Additional course websites: UIUC Canvas

Instructor

Ge Liu

Instructor, Assistant Prof. @ UIUC CS

geliu[AT]illinois[dot]edu

TA

Stefan Ivanovic

TA

stefan4@illinois.edu

Course description

In this graduate-level course, we will introduce foundational and state-of-the-art machine-learning approaches to key problems in life sciences and biology, with an emphasis on deep learning for molecular engineering. The course is structured into four main modules: functional genomics, protein language models, geometric DL, and protein structure models. We will cover a wide range of DL architectures (CNN, Transformer, GNN, etc.), generative models (e.g., language models and diffusion) and machine learning techniques (supervised, unsupervised, optimization), and discuss their applications to modeling, understanding, and designing the sequence, structure, and functions of genomes and proteins. Students will learn about both theoretical concepts and applications to biological problems, and gain practical experience through implementing solutions to problem sets, reading papers, and conducting final course project.

Logistics

  • Lecture: WF 11:00 - 12:15 in 1302 Siebel Center for Comp Sci
  • Office hours: Thursday 3pm-4pm in 3212 Siebel Center for Comp Sci
  • TA office hours: F 10:00-10:50 in Siebel Center floor 0 lobby

Grading

Grading will be based upon four problem sets containing either programming questions or written questions (40%), a Course Project (35%), reading assignments (20%), and participation (5%). Attendance in lecture is important as the class moves quickly and you will need to be present.

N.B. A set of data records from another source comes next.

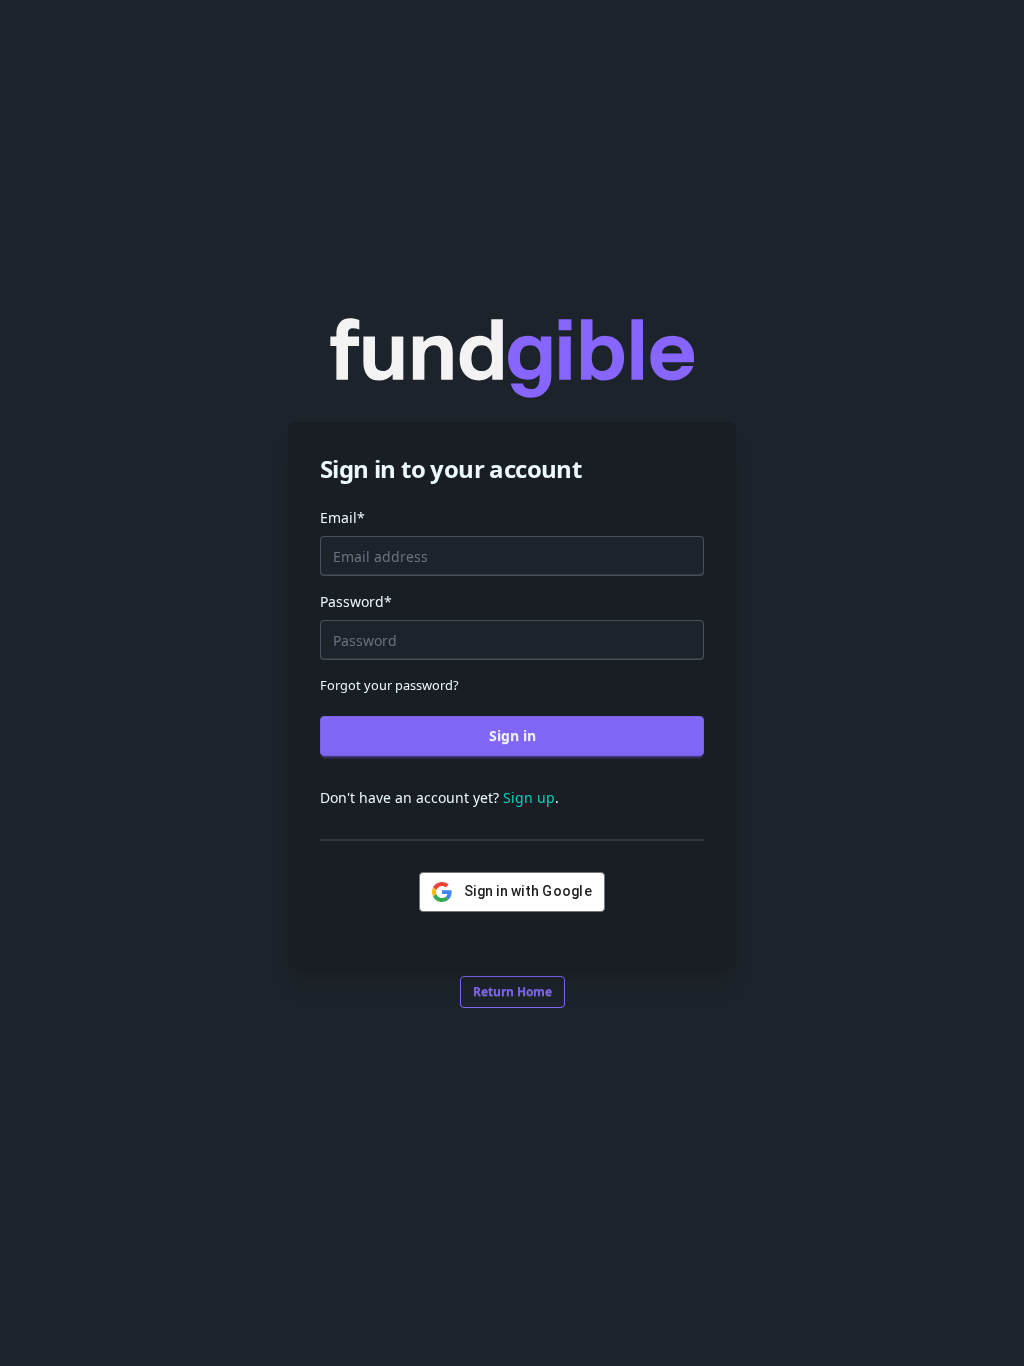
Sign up (529, 797)
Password (356, 601)
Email (342, 517)
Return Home (512, 991)
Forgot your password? (389, 685)
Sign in (512, 735)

You can use three late days for problem set deadlines (or email the course staff).

Syllabus and schedule

Date                  Lecture    TitleAssignment
8/28/2024 Lecture 1 Logistics and intro
8/30/2024 Lecture 2 ML foundations
9/4/2024 Lecture 3 ML foundations
Module I: Functional Genomics
9/6/2024 Lecture 4 DL for functional genomics I
9/11/2024 Lecture 5 CNN/ResNet
9/13/2024 Lecture 6 RNN, LSTM, StateSpaceModel(S4,Mamba,Hyena) Reading assignment 1
9/18/2024 Lecture 7 Model uncertainty and interpretability Problem set 1 out
9/20/2024 Lecture 8 DL for functional genomics II
Module II: Protein Language Models
9/25/2024 Lecture 9 Protein sequenece modeling I
9/27/2024 Lecture 10 Transformer and MLM I
10/1/2024 Lecture 11 Transformer and MLM II Reading assignment 2
10/3/2024 Lecture 12 Protein sequenece modeling II Problem set 1 due, Finalize project team-up
10/8/2024 Lecture 13 Protein function prediction (sequence based) Problem set 2 out
10/10/2024 Lecture 14 Protein function optimization (sequence based) I
10/15/2024 Lecture 15 Protein function optimization (sequence based) II
Module III: Intro to Geometric DL
10/17/2024 Lecture 16 GNN
10/22/2024 Lecture 17 Intro to Geometric DL for molecular representation I Problem set 2 due, Reading assignment 3
10/24/2024 Lecture 18 Intro to Geometric DL for molecular representation II Problem set 3 out
Module IV: Protein Structure Models
10/29/2024 Lecture 19 Protein structure prediction I
10/31/2024 Lecture 20 Protein structure prediction II Project proposal due
11/5/2024 Lecture 21 Folding and inverse folding Reading assignment 4
11/7/2024 Lecture 22 Protein interaction, function prediction
11/12/2024 Lecture 23 Generative models primers: VAE,Diffusion, Flow Matching I Problem set 3 due
11/14/2024 Lecture 24 Generative models primers: VAE,Diffusion, Flow Matching II Problem set 4, Reading assignment 5
11/19/2024 Lecture 25 Generative model for protein design I
11/21/2024 Lecture 26 Generative model for protein design II
Final projects
11/26/2024 No lecture Fall break
11/28/2024 No lecture Fall break
12/5/2024 Lecture 27 Project Presentations I
12/7/2024 Lecture 28 Project Presentations II

Prerequisites

Linear Algebra, python programming, intro to ML.

Project

This subject has a substantial project component. We recommend (but do not require) working on projects in team of 2-3 students. You are free to choose any problem related to the lectures of the course, and develop a deep learning solution.